### Records supplied
= = = = =

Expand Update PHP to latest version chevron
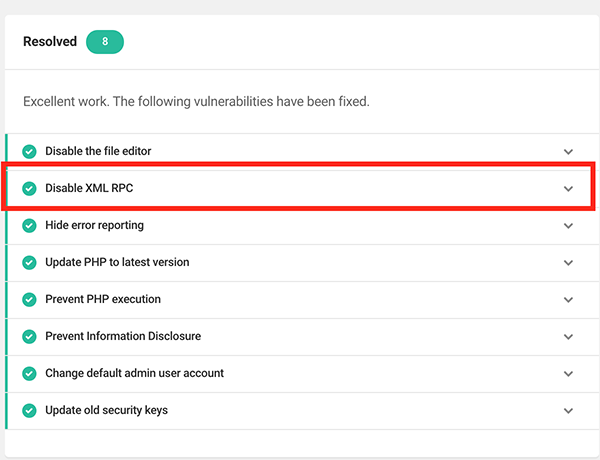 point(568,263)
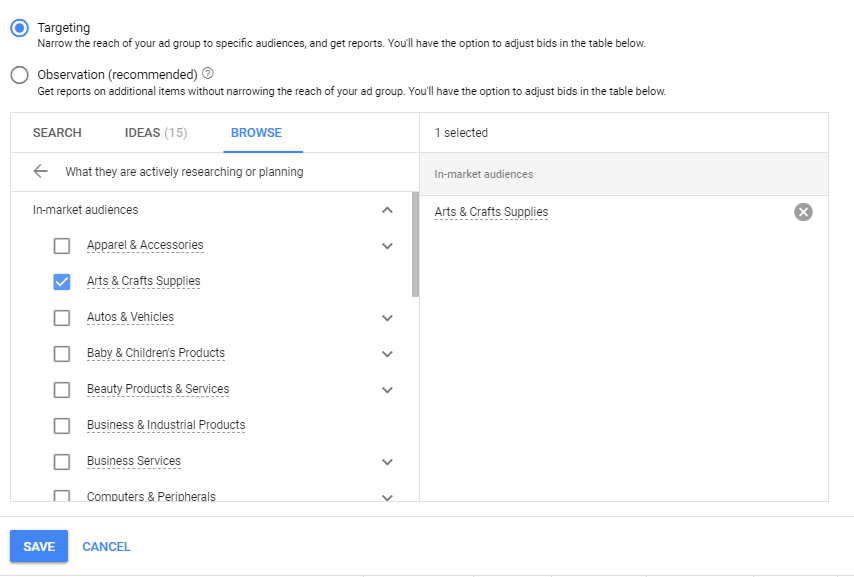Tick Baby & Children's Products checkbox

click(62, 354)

= = = = =

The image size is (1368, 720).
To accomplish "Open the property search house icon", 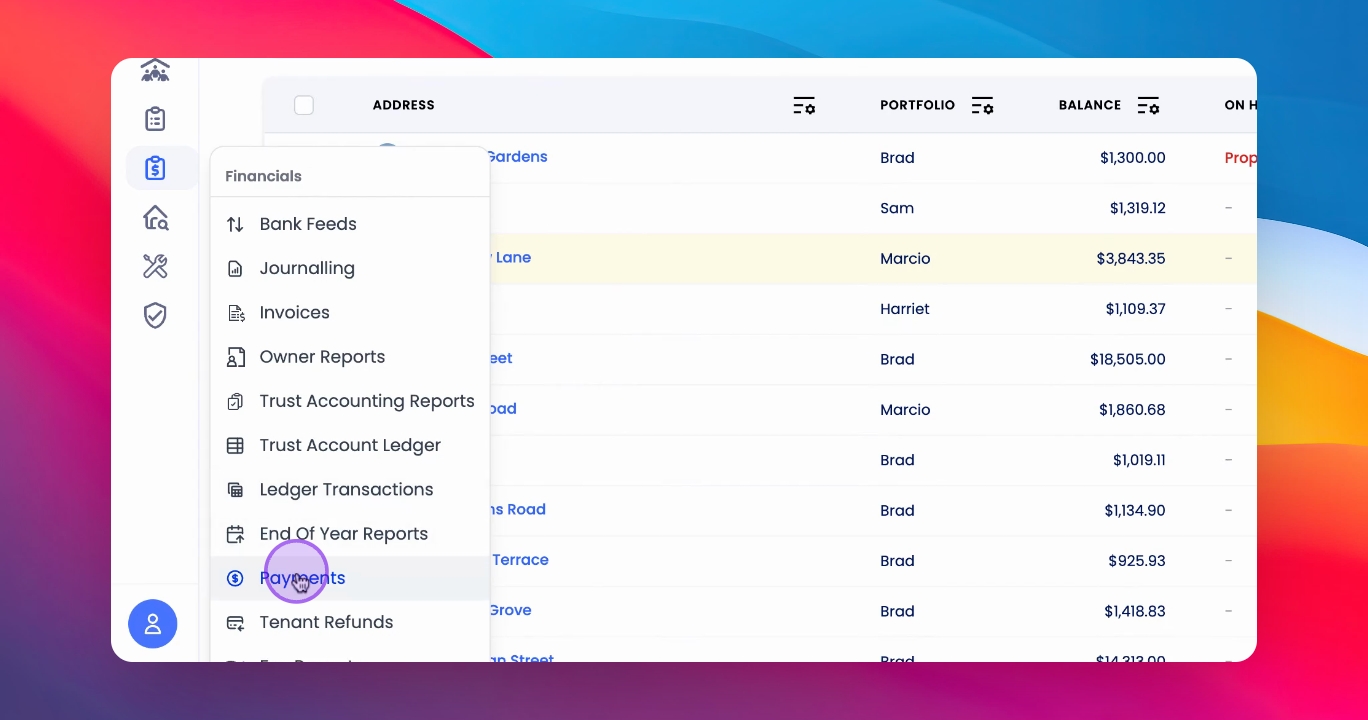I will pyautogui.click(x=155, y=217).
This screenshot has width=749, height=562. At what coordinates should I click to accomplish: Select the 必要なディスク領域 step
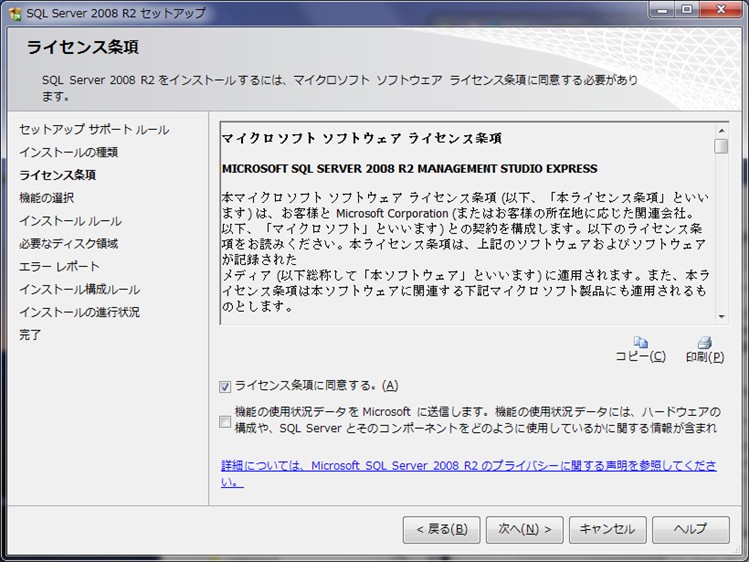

= = = = =

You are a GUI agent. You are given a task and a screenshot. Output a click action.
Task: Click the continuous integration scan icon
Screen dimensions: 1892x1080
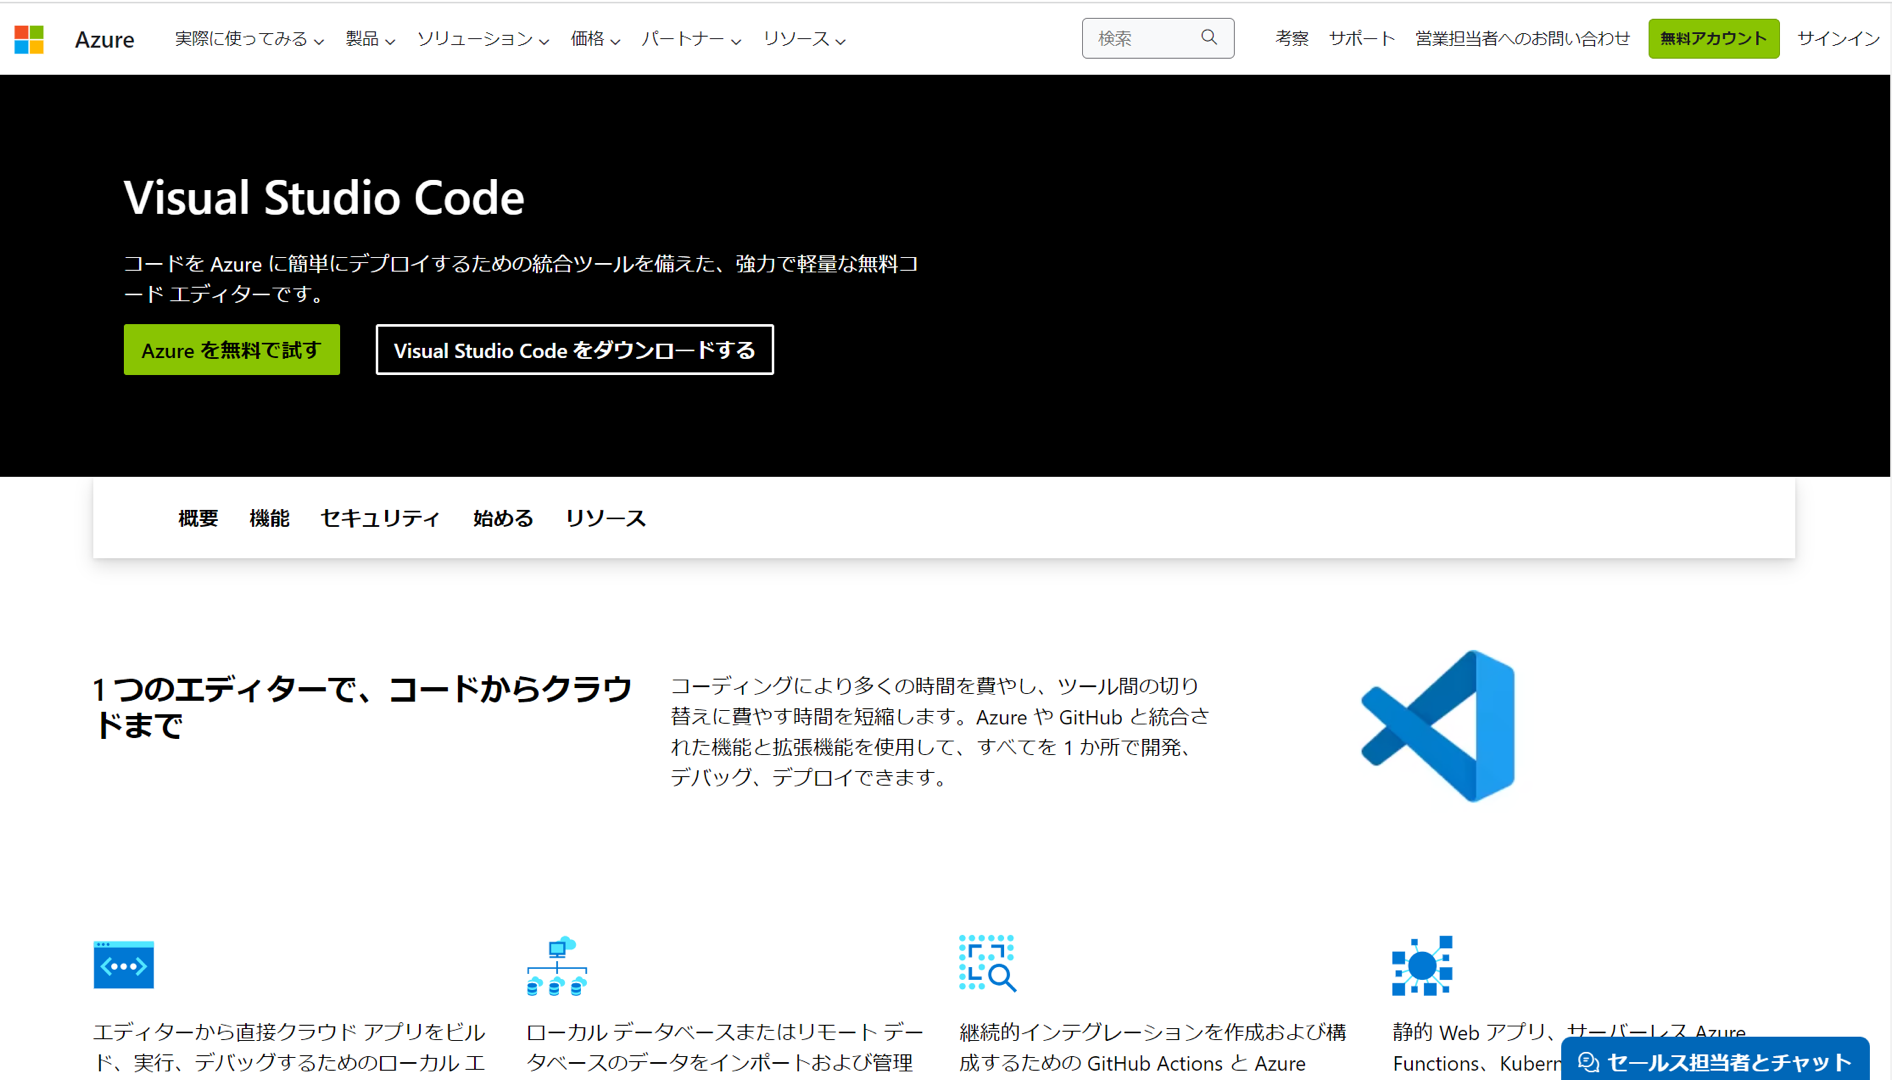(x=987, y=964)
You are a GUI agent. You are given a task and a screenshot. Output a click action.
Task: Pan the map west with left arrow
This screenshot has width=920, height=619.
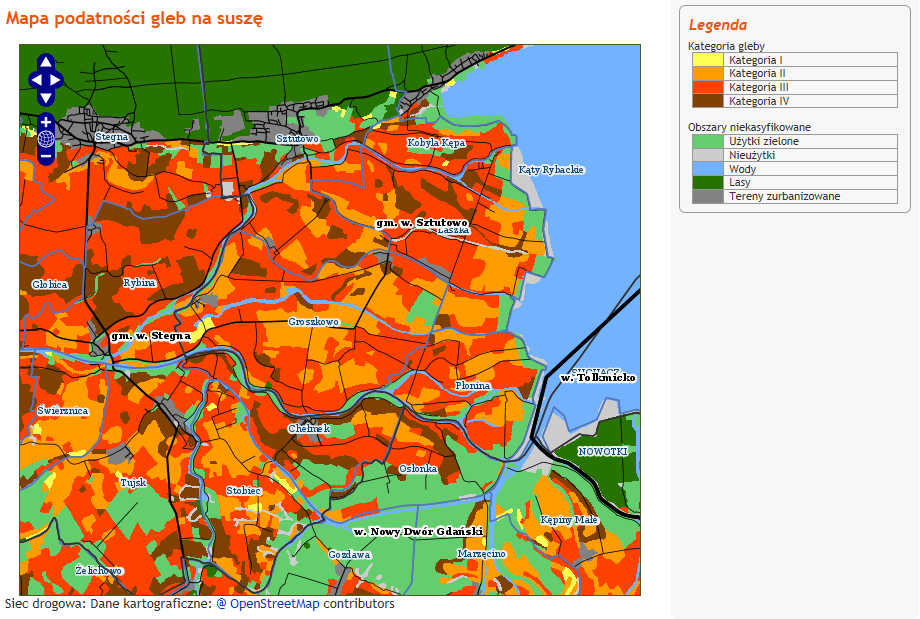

= = = = =

### Challenge
Which lines of the records contain the string "This" with matching case? Copy each of them in full.

### Response
This screenshot has width=749, height=562. At what coordinates should I click to accomplish: Select the 必要なディスク領域 step
This screenshot has width=920, height=619.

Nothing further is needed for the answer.